I need to find if any of those chars is present, to take an action.


Solution

  • Just ignore the warning. There aren't many regexes that have potentially exponential performance characteristics. If you do not let your users choose the regex (i.e. imagine you have a search feature where the user enters a regex or something you use as part of a regex in a search-for-this form field and they can submit it, then you'd be vulnerable here) and you don't try to apply such a regex that you wrote yourself to user input (trivially fixed by.. not having any such regexes in your code base)...

    it doesn't apply to you.

    But you do have a security leak here

    You're engaging in an act known as denylisting. An older term for this is 'blacklisting'. You list things that you know are bad, and scan for these. Any input that contains bad things is disallowed. The rest is allowed.
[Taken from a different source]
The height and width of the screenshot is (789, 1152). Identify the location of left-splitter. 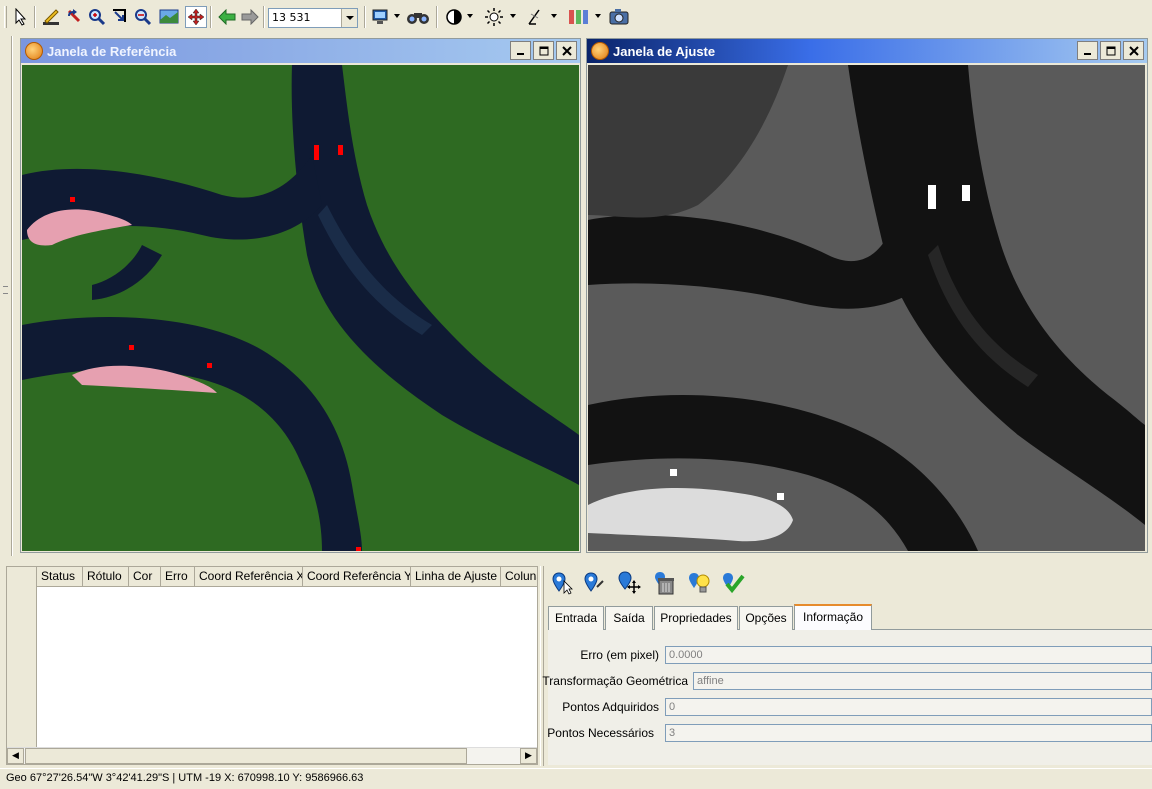
(8, 300).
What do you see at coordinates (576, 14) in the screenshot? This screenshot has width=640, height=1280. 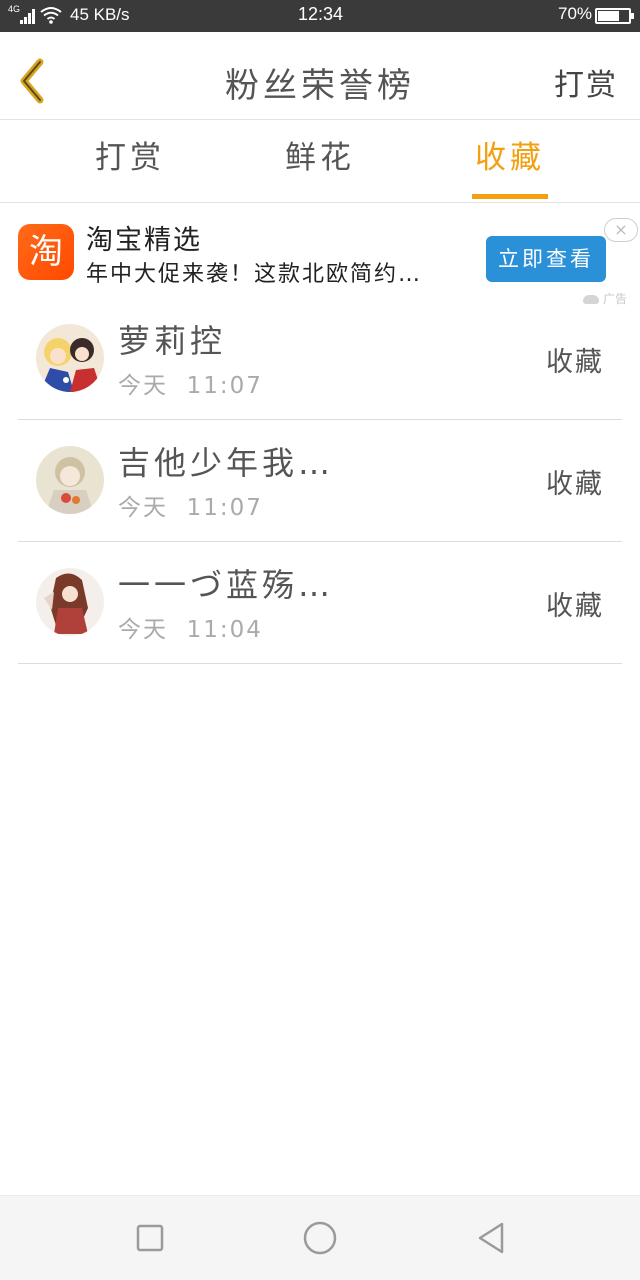 I see `battery-percent: 70%` at bounding box center [576, 14].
    Effectively you're saying: Unless I can show conclusively it is bad, we assume it is good.

    This is a broken approach to security.

    Allowlisting is the correct approach: Unless you can prove the input is safe, do not run it.

    Specifically, for SQL injection pattern, the solution is to let the SQL engine take care of it: Make PreparedStatements, and use .setX to set them - or use a library like JDBI or JOOQ that does this for you. Then there is simply no reason to worry about SQL injection whatsoever.

    Note that the actual security leak you do have is of the 'the hacker will p0wn the entire box by gaining admin creds on it' variety. Compared to 'users might be able to DOS your box', it's.. a few million times worse.


    EDIT: Here is an example of an allowlist approach in the same vein as the code you have (and the same caveat: Your security scanner may complain about a potential DOS attack venue here, you can ignore it, or.. see later paragraph):

    
    private static final String SQL_INJECTION_PATTERN = ".*[a-zA-Z0-9_ -].*";
    
      if (!myValue.matches(SQL_INJECTION_PATTERN)) throw new IllegalArgumentException();
    

    This code will check if the input consists solely of a very specific limited range of alphanums (just the ascii chars), and dash, and underscore, and space, and disallows everything that doesn't consist just of those things.

    This may still be unsafe - it depends on what you do with it. SQL has keywords, for example. If certain keywords are bad who knows - you'd need to elaborate considerably on what you're doing with user input here.

    The central point stands: It is highly likely your entire approach is wrong and you need to be using preparedstatements.

    One way to get rid of the warning is to stop using regexes. You can do this kind of scan just as easily with a for loop (and it is faster too, if anything):

    for (int i = 0; i < sql.length(); i++) {
      if ((i < 'a' || i > 'z') && (i < 'A' && i > 'Z') && (i < '0' || i > '9') && i != ' ' && i != '_' && i != ' ') throw new IllegalArgumentException();
    

    But, as a general rule, rewriting code solely because you're trying to work around an overly aggressive linting tool is an incredibly perniciously dangerous thing to do to a codebase. Programming is hard enough as is.